The product license isn’t uploaded — instead, it’s set as the environment variable LICENSE_KEY in the server configuration (.env); after restarting the backend, the new plan takes effect. You check the status under Administration → License — that’s also where you’ll find the Instance ID, which the vendor needs for an instance-bound license. Separately, you can conveniently set the plan of individual tenants in Tenant Management (the License Tier field).

You need a license key issued by the vendor. For an instance-bound license, you first send the Instance ID (“Give this ID to your vendor for an instance-bound license. The license then runs only on this installation.”).

  1. Open the license status. Administration → License (“Product license status for this installation: tier, limits and active modules.”). Without a key, the page shows “Community (no license)”.

    The license status: tier, 'Licensed to', 'Valid until', limits, and the instance ID.
  2. Send the Instance ID (for a bound license). Copy the Instance ID from the License section and provide it when ordering. The issued key will then run exclusively on this installation (“Bound to this instance”).

  3. Set the key. Enter the key in the server configuration and restart the backend:

    Terminal window
    # .env for the Notory installation
    LICENSE_KEY="eyJwYXlsb2FkIjogIi…" # full key on a single line
  4. Check it. After the restart, Administration → License shows the new tier, “Licensed to”, “Valid until”, the limits, and the active modules.

  5. Set the plan per tenant (optional, multi-tenant). In Tenant ManagementEdit tenant you choose the tenant’s License Tier — e.g., a Basic tenant on an Elite installation.

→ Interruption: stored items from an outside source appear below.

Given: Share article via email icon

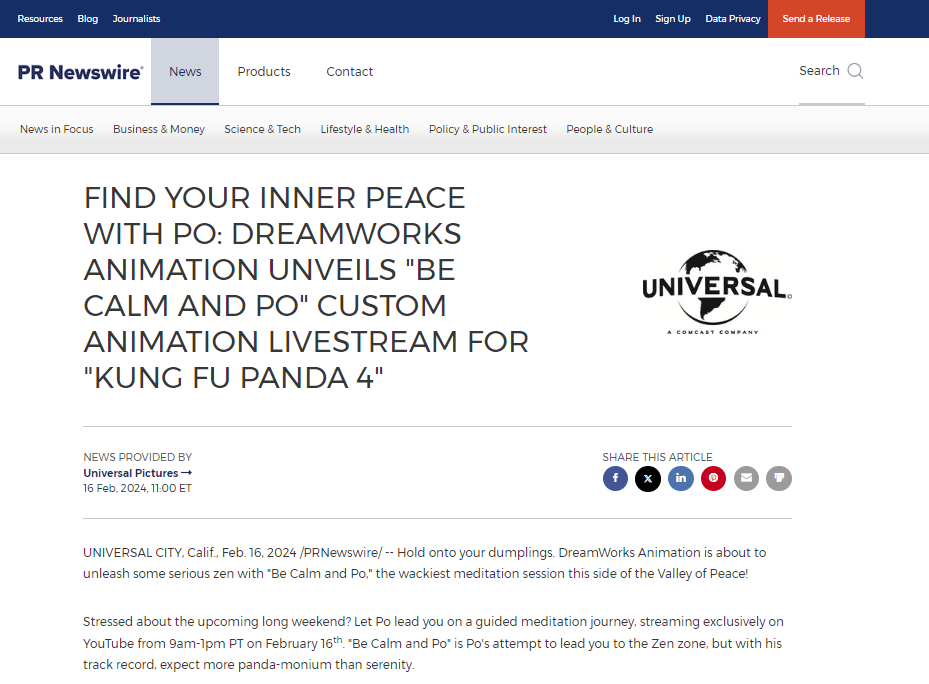Looking at the screenshot, I should (x=746, y=478).
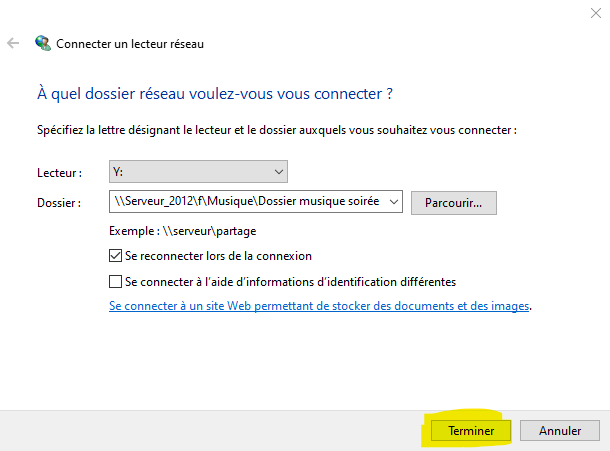Uncheck the Se reconnecter lors de la connexion checkbox
610x451 pixels.
115,256
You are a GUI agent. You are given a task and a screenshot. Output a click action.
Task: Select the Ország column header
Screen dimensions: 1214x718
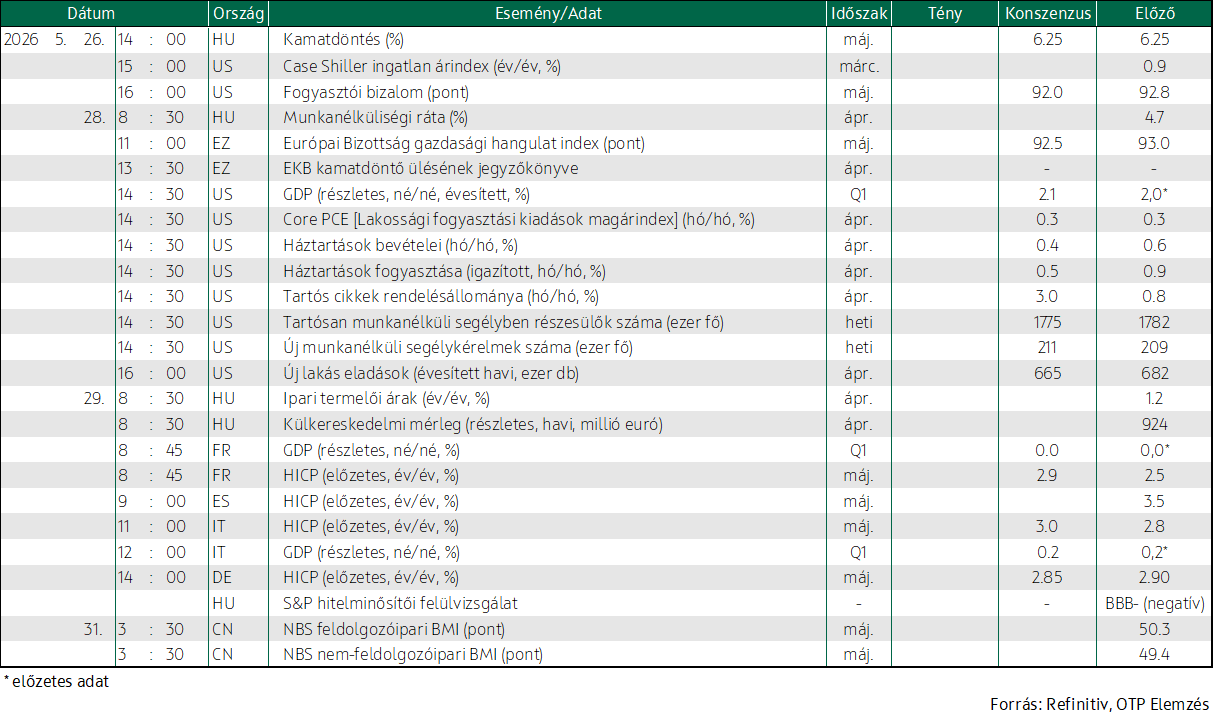pos(238,14)
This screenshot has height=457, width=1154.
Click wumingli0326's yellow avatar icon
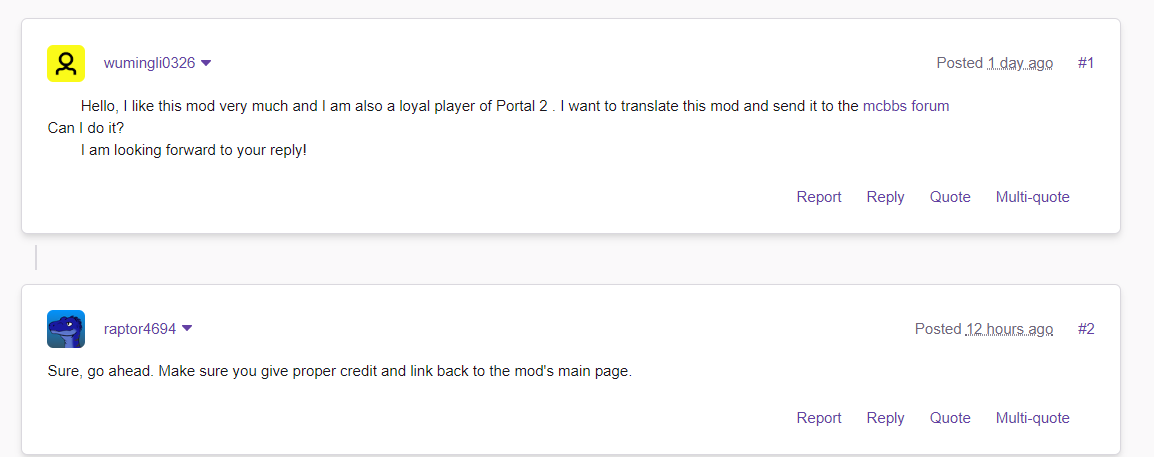coord(66,63)
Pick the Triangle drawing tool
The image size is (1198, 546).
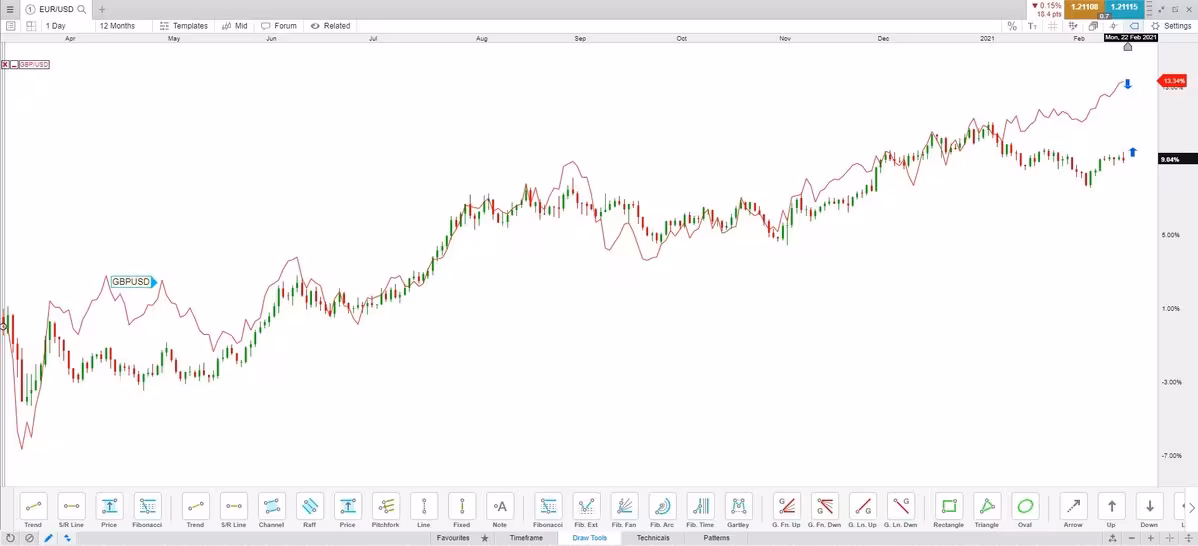coord(986,506)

  • Offline verification with a signature. The key is an RSA-signed package (tier, limits, features, “Licensed to”, expiry, optional instance binding). The backend verifies the signature offline against the bundled public key — it doesn’t phone home. Tampered or unreadable keys fall back to Community (“Invalid or unverifiable license”).
  • Instance binding. If the license carries an instance_id, it’s valid only on the installation with exactly that ID (“License is bound to a different installation” → Community). Notory generates the ID on first start and shows it in the License section.
  • Grace window after expiry. After the expiration date, the plan stays active for a grace period (in_grace: true) — the UI prompts you to renew. Only after that does the installation fall back to Community. Data is never deleted, only modules get locked and limits lowered.
  • Community as the fallback. Without a (valid) key: Core + Assets + Network, 30 assets, 1 tenant.
  • Tenant plan = intersection. A tenant’s plan is always capped by the installation license (both features and limits) — details under Understanding the limits.